● **Task to carry out**
Could you restate word for word every line from the one containing "This screenshot has width=355, height=222." to the end of the records, and nothing else?

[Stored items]
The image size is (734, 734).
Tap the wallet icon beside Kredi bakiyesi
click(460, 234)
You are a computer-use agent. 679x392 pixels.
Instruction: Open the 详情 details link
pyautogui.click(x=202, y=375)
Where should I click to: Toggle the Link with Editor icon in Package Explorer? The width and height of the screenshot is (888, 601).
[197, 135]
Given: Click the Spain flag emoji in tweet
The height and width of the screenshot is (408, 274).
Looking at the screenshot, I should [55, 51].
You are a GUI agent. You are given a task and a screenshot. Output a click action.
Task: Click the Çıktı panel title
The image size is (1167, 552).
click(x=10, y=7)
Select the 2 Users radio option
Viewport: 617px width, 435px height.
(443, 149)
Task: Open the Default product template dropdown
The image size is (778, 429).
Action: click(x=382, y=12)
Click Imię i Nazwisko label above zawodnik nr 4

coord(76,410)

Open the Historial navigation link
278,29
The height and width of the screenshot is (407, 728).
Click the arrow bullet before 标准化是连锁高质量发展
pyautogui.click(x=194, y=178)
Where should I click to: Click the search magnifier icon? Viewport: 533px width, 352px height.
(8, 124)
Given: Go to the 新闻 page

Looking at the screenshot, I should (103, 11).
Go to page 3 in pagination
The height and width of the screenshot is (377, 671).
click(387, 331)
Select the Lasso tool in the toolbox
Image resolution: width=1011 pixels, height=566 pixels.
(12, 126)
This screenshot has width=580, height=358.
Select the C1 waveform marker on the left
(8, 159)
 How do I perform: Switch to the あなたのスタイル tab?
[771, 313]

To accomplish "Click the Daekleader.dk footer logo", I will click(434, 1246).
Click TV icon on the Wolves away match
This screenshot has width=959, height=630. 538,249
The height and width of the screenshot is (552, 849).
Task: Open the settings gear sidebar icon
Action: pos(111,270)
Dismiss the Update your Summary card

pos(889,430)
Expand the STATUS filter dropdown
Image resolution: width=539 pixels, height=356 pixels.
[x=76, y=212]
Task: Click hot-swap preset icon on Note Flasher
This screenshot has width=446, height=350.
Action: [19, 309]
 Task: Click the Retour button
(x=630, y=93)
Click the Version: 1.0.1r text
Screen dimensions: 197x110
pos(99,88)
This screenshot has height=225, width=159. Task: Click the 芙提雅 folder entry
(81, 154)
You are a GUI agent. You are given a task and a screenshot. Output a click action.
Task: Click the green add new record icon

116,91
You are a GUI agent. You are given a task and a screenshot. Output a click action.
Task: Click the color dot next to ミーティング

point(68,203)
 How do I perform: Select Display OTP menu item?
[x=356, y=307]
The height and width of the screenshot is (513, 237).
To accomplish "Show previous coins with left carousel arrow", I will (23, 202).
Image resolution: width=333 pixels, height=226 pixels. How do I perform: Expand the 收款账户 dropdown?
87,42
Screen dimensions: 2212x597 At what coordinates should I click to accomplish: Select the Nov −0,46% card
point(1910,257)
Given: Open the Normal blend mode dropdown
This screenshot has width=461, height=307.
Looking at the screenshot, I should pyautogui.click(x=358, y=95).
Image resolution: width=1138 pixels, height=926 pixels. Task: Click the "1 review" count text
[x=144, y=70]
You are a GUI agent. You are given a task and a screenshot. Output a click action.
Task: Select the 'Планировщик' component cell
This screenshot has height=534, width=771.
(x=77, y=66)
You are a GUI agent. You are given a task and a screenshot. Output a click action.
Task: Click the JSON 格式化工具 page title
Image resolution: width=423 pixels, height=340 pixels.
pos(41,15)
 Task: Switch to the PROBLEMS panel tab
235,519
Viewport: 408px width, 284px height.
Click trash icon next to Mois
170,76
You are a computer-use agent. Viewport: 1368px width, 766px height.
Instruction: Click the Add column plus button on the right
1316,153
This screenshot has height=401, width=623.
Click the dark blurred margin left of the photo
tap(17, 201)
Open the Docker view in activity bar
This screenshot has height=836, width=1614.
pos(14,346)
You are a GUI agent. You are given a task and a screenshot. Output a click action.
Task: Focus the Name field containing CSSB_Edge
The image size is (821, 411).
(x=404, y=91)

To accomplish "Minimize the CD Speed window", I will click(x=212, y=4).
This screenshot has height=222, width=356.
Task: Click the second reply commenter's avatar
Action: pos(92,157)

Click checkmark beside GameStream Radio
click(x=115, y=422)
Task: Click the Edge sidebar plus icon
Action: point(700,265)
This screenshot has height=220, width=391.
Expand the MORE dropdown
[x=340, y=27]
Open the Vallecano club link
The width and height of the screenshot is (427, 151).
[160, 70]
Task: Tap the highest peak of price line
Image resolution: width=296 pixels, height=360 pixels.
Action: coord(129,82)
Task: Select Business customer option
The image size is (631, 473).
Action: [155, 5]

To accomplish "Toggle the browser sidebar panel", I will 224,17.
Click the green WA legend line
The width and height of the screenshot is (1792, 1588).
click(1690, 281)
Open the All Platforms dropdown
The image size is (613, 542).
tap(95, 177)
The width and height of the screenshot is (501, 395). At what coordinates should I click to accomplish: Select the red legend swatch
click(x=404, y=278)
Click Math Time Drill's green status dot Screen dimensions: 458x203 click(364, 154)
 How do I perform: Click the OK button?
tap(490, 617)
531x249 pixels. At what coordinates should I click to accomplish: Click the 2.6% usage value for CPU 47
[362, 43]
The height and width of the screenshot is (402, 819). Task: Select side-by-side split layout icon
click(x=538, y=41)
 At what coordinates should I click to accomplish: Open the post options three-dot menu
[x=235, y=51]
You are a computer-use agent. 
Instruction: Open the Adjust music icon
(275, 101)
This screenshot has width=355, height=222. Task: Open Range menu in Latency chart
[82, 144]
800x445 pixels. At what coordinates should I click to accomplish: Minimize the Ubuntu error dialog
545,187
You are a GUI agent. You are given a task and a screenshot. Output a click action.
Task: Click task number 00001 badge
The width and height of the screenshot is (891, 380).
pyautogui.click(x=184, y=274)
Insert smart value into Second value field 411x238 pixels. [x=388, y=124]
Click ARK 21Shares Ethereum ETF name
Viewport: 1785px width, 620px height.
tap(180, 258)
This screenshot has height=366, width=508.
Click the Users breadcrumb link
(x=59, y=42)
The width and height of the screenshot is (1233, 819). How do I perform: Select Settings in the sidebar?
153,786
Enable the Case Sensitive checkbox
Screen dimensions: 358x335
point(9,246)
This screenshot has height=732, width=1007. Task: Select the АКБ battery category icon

● **Solution for this problem**
This screenshot has width=355, height=222. Task: Open Range menu in Latency chart
[82, 144]
800x445 pixels. At what coordinates should I click to accomplish: Minimize the Ubuntu error dialog
545,187
You are a GUI agent. You are given a task and a screenshot. Output a click action.
Task: Click task number 00001 badge
The width and height of the screenshot is (891, 380).
pyautogui.click(x=184, y=274)
Insert smart value into Second value field 411x238 pixels. [x=388, y=124]
Click ARK 21Shares Ethereum ETF name
Viewport: 1785px width, 620px height.
tap(180, 258)
This screenshot has height=366, width=508.
Click the Users breadcrumb link
(x=59, y=42)
The width and height of the screenshot is (1233, 819). How do I perform: Select Settings in the sidebar?
153,786
Enable the Case Sensitive checkbox
Screen dimensions: 358x335
point(9,246)
This screenshot has height=732, width=1007. Task: Select the АКБ battery category icon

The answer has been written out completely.